The report concludes: "Full degradation of the water treatment
system
probably will take at least another six months."
During allied bombing campaigns on Iraq the country's
eight
multi-purpose dams had been repeatedly hit, simultaneously
wrecking
flood control, municipal and industrial water storage,
irrigation and
hydroelectric power. Four of seven major pumping stations
were
destroyed, as were 31 municipal water and sewerage facilities
- 20 in
Baghdad, resulting in sewage pouring into the Tigris.
Water
purification plants were incapacitated throughout Iraq.

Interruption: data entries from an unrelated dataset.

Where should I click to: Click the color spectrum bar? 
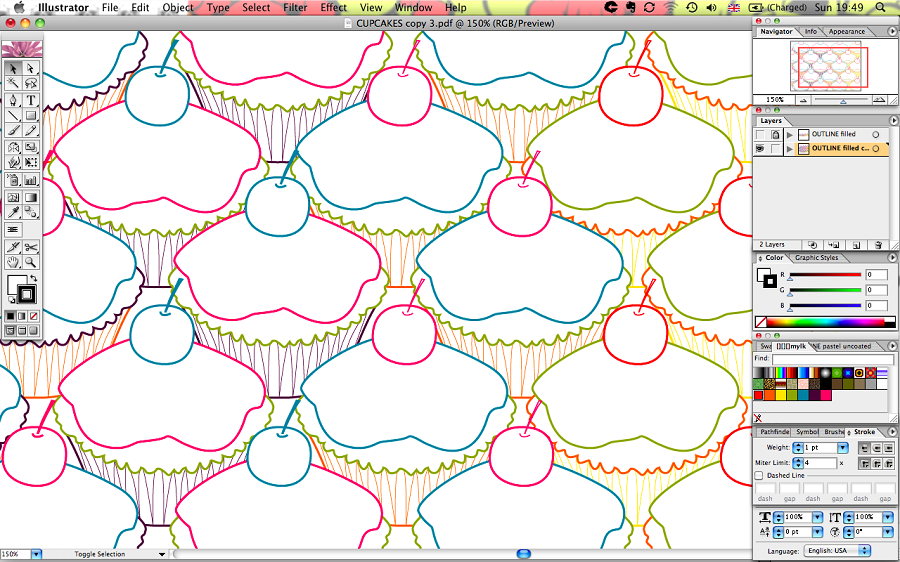pyautogui.click(x=826, y=322)
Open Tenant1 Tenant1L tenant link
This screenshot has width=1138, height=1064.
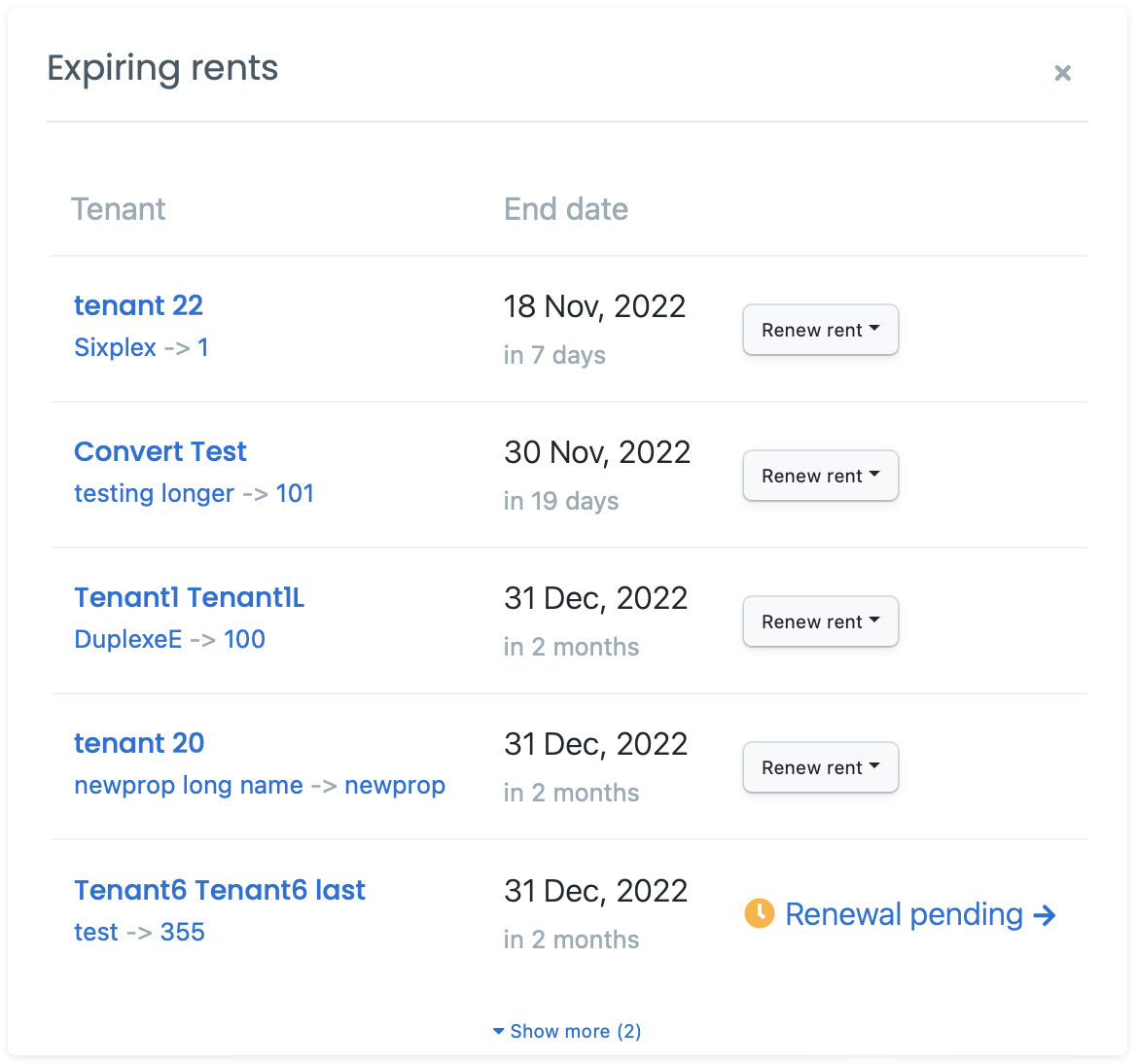[190, 597]
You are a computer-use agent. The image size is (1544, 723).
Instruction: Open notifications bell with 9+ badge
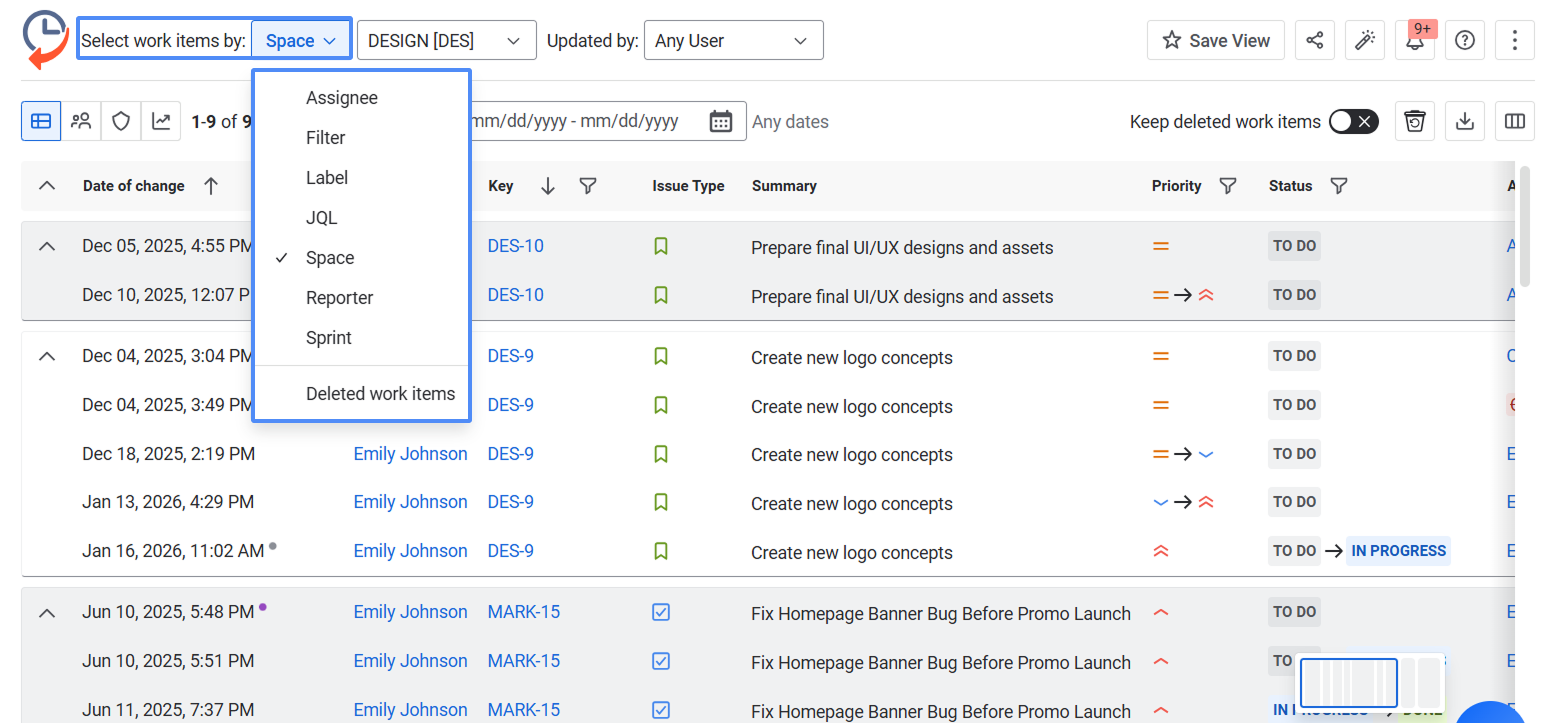pos(1415,41)

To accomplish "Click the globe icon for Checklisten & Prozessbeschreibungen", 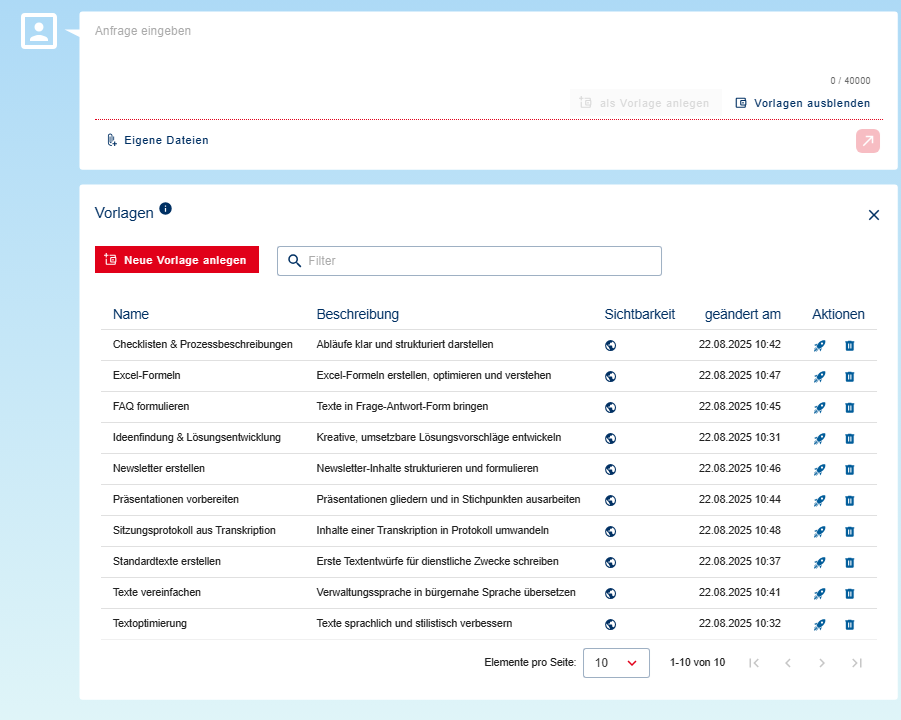I will coord(610,345).
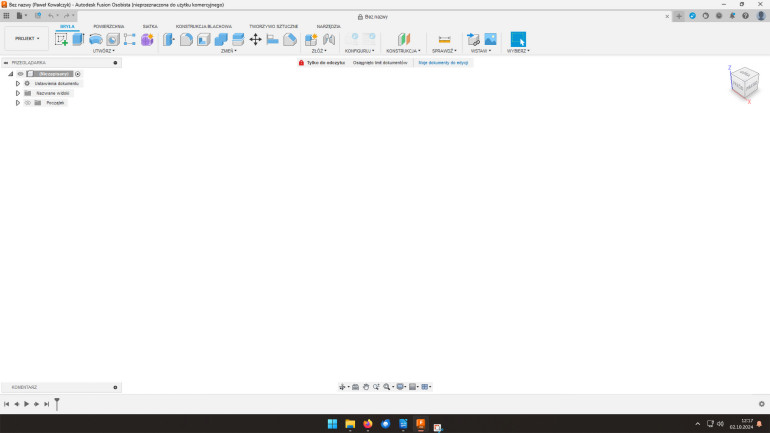
Task: Activate the Select tool icon
Action: (518, 39)
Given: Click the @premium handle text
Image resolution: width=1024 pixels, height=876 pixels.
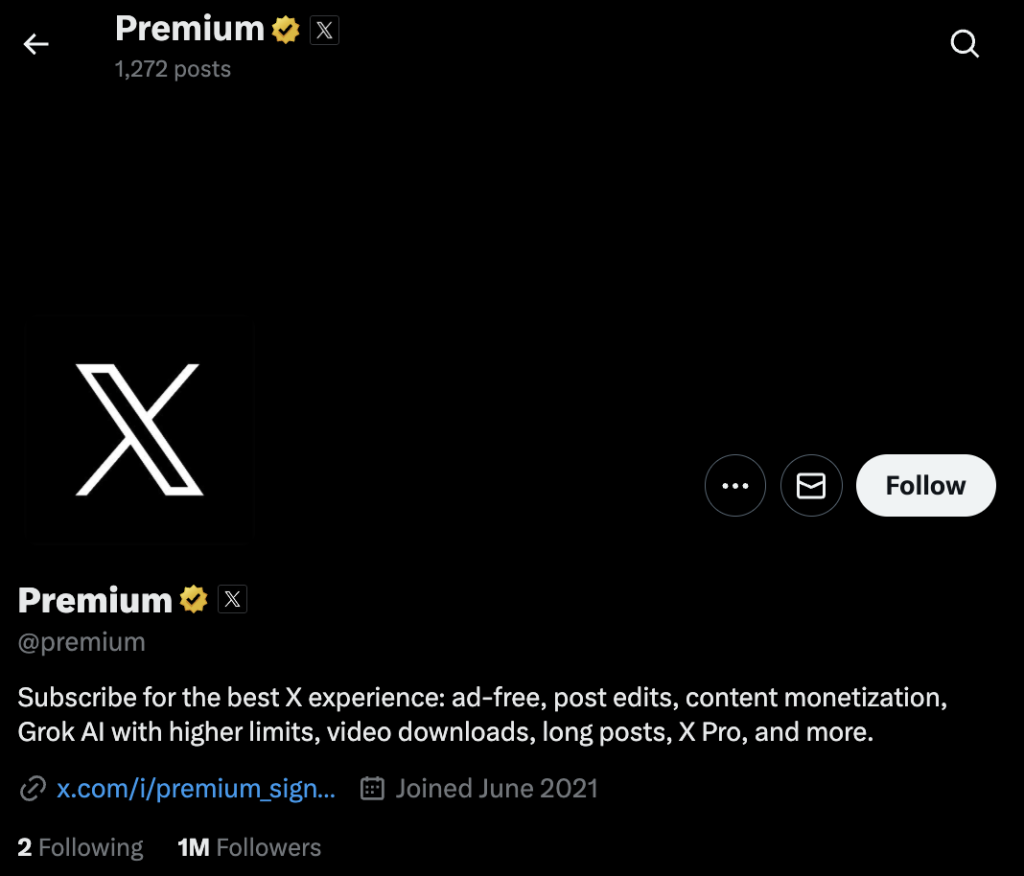Looking at the screenshot, I should pos(81,642).
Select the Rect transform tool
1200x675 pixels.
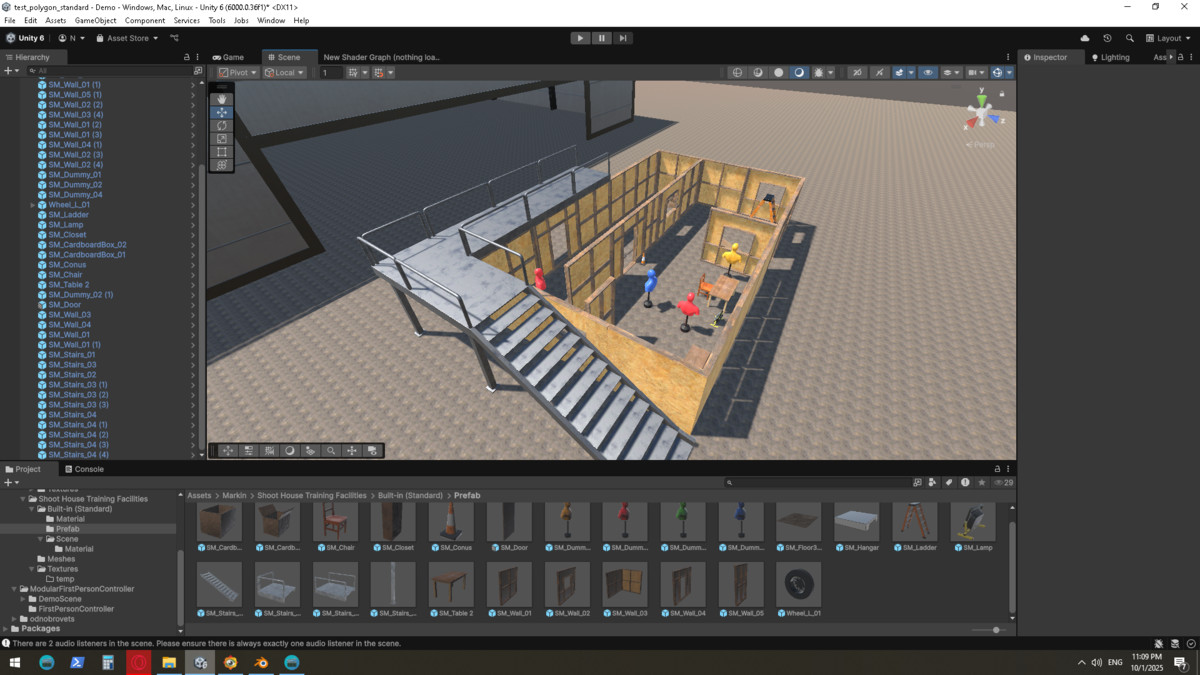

Article 54 of the Geneva Convention states: "It is prohibited
to
attack, destroy or render useless objects indispensable
to the
survival of the civilian population" and includes foodstuffs,
livestock and "drinking water supplies and irrigation
works".
The results of the allied bombing campaign were obvious
when Dr David
Levenson visited Iraq immediately after the Gulf War,
on behalf of
International Physicians for the Prevention of Nuclear
War.
He said: "For many weeks people in Baghdad - without television,
radio, or newspapers to warn them - brought their drinking
water from
the Tigris, in buckets.
"Dehydrated from nausea and diarrhoea, craving liquids,
they drank
more of the water that made them sick in the first place."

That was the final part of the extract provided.